» **Activity**:
Only the lines below between the ones containing "Task: Open the 用户问题建议 默认 dropdown" and "Click Ejecutar for", inclusive, are to be reproduced, each exactly as it stands.

Pixel coordinate grounding data
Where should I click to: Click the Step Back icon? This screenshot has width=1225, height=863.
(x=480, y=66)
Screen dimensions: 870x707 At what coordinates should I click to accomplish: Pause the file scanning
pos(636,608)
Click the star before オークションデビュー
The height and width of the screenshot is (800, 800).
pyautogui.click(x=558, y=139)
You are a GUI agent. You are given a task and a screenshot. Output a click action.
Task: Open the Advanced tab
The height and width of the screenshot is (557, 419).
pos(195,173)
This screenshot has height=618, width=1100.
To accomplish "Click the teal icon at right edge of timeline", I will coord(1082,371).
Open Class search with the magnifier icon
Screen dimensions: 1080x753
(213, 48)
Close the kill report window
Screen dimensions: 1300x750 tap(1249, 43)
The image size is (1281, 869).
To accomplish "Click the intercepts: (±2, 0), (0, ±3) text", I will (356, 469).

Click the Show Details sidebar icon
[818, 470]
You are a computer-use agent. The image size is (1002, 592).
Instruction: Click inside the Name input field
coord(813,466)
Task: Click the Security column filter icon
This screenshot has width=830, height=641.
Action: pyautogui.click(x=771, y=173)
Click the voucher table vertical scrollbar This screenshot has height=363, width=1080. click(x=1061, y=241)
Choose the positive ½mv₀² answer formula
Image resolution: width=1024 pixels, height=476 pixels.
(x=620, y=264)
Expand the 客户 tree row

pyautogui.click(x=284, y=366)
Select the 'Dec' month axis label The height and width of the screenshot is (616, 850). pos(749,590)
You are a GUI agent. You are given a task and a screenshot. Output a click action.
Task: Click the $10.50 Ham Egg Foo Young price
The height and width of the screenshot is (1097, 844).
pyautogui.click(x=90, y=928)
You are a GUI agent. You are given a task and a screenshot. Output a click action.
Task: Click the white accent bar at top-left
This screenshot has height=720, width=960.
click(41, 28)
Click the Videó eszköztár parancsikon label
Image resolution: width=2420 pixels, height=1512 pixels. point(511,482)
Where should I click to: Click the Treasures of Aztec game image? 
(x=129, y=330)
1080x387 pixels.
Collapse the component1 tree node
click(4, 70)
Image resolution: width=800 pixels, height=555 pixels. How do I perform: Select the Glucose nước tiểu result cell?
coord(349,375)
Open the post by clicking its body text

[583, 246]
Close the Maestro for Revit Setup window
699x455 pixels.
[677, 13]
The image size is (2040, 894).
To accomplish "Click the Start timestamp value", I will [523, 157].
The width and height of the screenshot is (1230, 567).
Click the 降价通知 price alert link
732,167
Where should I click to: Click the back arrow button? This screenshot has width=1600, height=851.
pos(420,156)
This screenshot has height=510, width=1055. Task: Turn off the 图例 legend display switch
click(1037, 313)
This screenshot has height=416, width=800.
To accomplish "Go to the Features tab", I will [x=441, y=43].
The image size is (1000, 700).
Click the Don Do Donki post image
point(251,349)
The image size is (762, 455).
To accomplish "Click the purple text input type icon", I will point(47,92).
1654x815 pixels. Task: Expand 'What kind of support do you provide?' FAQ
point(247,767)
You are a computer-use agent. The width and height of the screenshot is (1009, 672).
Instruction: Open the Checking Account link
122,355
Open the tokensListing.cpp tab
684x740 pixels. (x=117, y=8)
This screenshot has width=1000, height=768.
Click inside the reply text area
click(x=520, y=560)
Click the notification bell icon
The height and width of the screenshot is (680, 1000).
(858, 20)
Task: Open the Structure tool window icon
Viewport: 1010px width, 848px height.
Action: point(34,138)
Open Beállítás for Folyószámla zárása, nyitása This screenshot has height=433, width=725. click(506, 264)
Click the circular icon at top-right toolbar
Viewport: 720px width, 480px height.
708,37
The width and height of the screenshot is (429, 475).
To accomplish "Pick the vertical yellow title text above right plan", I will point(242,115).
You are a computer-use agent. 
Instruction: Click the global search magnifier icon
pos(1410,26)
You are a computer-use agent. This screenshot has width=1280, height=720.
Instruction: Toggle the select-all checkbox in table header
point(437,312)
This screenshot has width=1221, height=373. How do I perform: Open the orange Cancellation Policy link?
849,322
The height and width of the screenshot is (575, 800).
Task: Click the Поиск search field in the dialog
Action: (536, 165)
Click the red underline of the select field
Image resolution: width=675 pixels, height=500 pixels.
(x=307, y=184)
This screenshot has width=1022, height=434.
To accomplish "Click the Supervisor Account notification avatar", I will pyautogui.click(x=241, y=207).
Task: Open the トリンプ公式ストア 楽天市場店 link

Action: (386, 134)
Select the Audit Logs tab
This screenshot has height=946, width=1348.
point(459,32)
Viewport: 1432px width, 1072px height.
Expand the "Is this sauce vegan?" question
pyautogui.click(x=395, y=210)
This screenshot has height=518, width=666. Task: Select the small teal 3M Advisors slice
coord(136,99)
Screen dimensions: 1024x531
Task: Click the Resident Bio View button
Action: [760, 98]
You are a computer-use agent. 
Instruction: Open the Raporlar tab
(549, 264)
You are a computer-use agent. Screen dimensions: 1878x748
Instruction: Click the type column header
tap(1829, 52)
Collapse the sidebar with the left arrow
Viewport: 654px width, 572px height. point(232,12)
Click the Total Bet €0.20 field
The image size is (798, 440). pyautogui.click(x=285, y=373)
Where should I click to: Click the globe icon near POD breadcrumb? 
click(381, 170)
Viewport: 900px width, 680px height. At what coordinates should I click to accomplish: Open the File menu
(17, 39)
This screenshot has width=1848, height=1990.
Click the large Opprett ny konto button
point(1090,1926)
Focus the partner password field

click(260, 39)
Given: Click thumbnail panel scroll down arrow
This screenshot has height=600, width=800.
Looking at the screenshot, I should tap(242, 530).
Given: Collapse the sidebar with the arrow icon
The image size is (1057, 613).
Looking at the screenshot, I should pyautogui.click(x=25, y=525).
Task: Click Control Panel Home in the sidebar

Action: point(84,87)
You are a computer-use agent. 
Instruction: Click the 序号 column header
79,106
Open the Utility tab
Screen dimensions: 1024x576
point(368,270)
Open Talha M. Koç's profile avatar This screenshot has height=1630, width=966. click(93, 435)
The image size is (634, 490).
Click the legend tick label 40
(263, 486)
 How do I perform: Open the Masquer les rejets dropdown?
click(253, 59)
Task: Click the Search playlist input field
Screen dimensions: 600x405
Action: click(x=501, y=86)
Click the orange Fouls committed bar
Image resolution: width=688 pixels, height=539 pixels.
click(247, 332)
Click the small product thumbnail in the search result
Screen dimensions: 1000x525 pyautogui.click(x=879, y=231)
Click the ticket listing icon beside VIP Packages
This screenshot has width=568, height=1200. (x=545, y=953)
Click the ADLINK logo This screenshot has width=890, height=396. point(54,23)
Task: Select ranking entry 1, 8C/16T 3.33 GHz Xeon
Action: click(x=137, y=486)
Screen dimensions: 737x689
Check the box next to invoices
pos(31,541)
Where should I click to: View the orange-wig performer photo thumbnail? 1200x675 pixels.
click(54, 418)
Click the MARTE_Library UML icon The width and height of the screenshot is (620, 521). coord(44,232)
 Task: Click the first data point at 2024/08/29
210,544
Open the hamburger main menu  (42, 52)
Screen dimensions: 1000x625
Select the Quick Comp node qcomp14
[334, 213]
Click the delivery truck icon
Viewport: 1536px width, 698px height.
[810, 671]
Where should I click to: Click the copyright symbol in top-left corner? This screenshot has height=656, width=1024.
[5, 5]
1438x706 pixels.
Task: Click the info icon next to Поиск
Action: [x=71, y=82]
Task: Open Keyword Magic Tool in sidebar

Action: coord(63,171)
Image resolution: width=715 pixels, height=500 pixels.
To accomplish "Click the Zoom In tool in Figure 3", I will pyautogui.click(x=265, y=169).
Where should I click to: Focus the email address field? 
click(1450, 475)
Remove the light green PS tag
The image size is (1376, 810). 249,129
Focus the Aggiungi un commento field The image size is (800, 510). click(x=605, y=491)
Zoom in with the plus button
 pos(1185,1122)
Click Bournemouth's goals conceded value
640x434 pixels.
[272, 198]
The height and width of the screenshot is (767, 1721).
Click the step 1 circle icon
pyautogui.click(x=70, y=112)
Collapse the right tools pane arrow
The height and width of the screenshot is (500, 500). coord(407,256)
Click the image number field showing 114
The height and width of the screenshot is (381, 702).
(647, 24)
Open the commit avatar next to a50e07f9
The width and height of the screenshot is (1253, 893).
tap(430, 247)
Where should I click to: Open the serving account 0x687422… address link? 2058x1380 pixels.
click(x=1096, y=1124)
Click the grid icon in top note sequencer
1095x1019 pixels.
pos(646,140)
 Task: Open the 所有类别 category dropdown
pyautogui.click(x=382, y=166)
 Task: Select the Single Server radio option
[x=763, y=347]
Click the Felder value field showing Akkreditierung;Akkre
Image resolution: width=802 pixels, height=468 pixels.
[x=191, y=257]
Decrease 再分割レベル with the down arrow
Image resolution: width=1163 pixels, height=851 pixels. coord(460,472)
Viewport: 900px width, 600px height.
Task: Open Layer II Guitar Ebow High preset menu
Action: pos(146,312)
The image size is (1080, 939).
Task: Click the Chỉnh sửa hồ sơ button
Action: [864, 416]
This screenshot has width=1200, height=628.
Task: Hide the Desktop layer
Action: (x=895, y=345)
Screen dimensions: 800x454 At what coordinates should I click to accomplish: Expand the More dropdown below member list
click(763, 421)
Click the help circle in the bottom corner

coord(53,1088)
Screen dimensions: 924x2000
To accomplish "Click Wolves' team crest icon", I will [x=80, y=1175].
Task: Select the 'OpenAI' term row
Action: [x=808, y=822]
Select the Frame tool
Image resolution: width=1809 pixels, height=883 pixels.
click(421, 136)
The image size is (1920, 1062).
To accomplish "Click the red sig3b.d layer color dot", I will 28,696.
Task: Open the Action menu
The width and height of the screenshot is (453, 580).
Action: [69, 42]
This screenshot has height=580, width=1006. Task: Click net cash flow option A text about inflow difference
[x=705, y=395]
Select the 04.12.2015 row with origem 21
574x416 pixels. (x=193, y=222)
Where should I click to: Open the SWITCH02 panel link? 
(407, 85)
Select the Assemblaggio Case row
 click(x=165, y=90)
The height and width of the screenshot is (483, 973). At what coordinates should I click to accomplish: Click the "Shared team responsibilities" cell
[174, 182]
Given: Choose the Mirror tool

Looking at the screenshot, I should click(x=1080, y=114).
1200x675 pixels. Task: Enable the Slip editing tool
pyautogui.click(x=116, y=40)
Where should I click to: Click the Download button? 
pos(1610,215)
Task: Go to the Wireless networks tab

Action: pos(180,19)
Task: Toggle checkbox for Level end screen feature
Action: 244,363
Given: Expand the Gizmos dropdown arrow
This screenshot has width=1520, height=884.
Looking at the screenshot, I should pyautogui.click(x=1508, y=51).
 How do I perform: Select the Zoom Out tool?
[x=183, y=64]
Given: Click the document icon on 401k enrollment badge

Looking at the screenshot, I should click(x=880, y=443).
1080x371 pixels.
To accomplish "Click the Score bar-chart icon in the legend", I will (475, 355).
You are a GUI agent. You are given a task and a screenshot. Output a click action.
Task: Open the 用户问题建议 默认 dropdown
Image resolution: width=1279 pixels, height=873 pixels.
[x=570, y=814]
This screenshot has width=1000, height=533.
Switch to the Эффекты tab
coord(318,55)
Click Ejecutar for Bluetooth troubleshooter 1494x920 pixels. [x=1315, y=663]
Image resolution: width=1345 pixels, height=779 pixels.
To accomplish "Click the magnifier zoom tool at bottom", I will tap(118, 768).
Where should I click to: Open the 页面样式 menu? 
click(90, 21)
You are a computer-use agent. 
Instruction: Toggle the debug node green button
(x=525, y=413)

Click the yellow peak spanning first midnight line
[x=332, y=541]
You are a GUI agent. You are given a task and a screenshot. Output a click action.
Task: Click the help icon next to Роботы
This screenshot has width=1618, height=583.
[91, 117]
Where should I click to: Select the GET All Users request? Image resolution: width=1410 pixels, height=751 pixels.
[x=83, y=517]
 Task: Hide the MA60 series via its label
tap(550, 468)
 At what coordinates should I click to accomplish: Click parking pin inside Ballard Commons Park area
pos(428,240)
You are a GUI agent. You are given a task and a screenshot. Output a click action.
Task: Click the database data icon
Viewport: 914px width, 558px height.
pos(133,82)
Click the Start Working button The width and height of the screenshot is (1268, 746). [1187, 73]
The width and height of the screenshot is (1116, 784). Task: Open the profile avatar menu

» **Exercise output**:
Task: Open the 用户问题建议 默认 dropdown
Image resolution: width=1279 pixels, height=873 pixels.
[x=570, y=814]
This screenshot has width=1000, height=533.
Switch to the Эффекты tab
coord(318,55)
Click Ejecutar for Bluetooth troubleshooter 1494x920 pixels. [x=1315, y=663]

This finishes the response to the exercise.